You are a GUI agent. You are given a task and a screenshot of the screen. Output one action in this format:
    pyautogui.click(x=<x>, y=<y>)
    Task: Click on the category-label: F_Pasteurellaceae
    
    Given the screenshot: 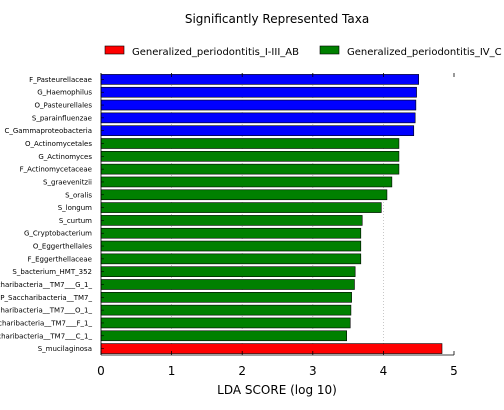 What is the action you would take?
    pyautogui.click(x=60, y=80)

┄┄┄┄┄┄┄┄┄┄

WRITTEN TASK
Reproduce the lines of the items from the first one through the line containing "Task: Click on", swapping "action" for "command" and leaving everything else unchanged. Give only those lines.

SOLUTION TO THIS PROBLEM
You are a GUI agent. You are given a task and a screenshot of the screen. Output one command in this format:
    pyautogui.click(x=<x>, y=<y>)
    Task: Click on the category-label: F_Pasteurellaceae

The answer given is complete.